The task
Your copy should contain exactly the lines from the one that holds "Screen dimensions: 1306x924" through the end of the material, reproduced as written, with no pictures.

Given data
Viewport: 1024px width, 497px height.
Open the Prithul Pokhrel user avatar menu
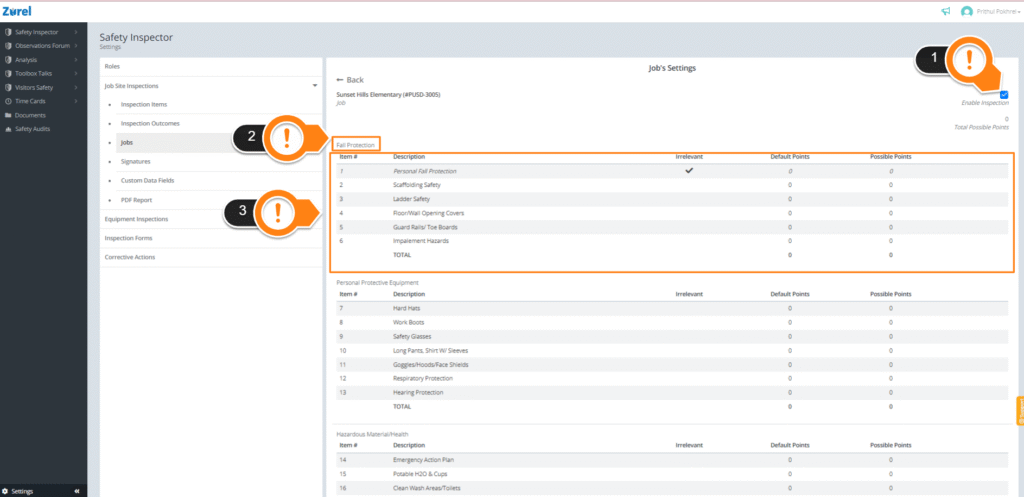[967, 11]
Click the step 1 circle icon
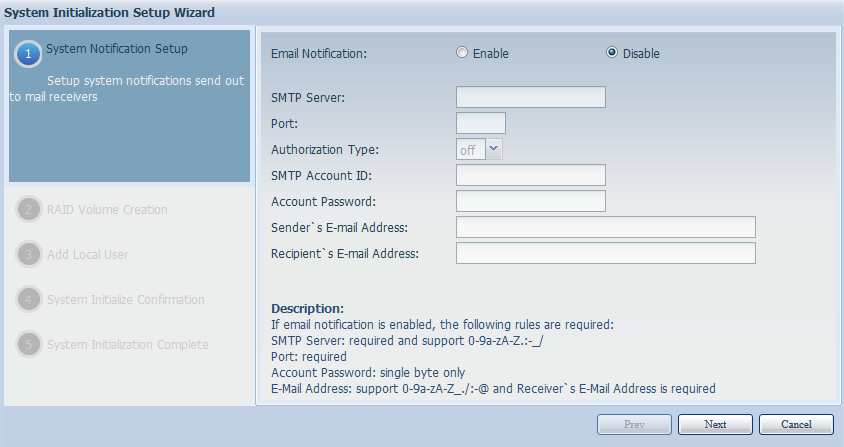This screenshot has width=844, height=447. point(28,53)
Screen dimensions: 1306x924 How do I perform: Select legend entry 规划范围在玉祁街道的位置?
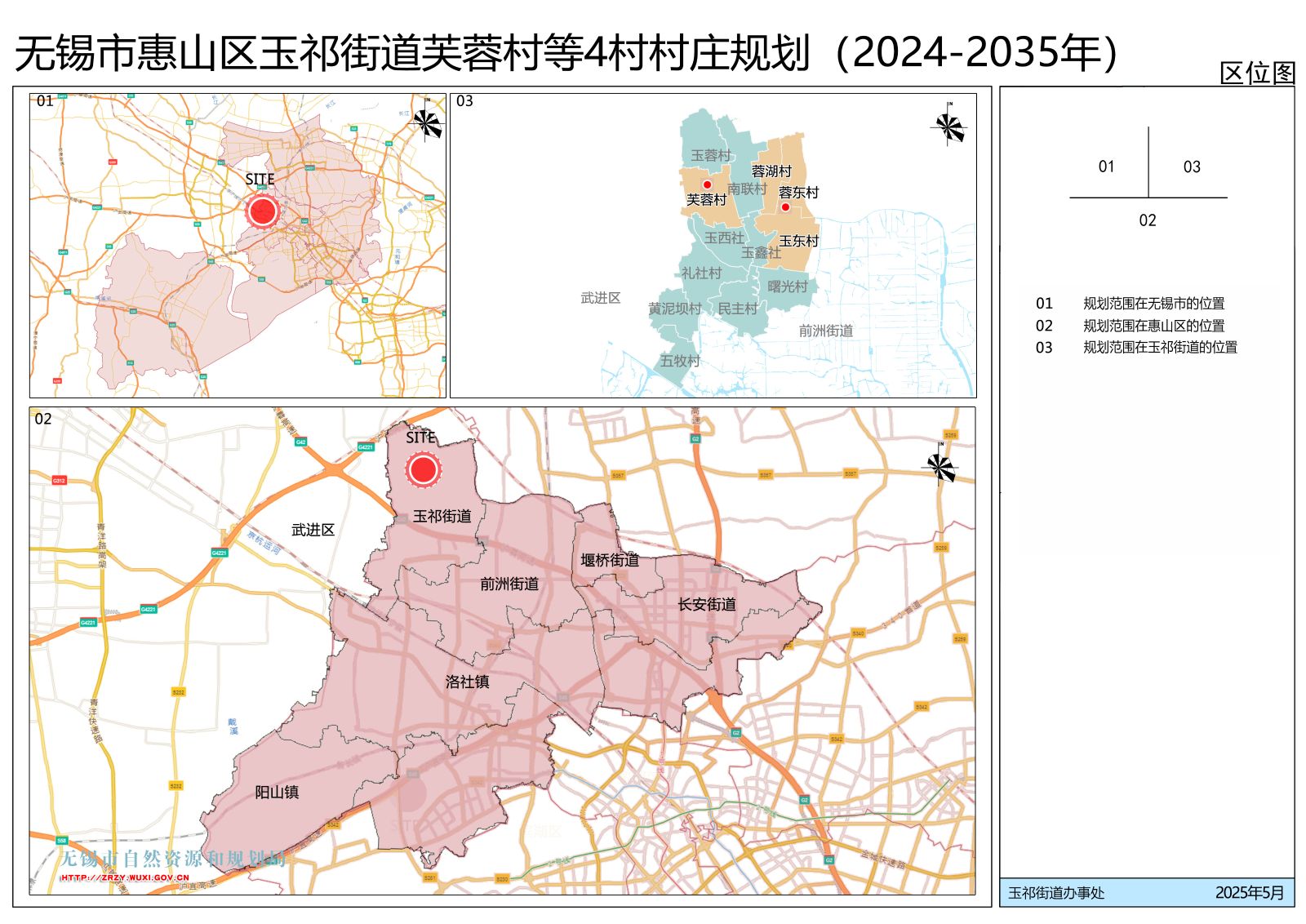coord(1160,348)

Answer space
Screen dimensions: 1306x924 How do I perform: Select legend entry 规划范围在玉祁街道的位置?
coord(1160,348)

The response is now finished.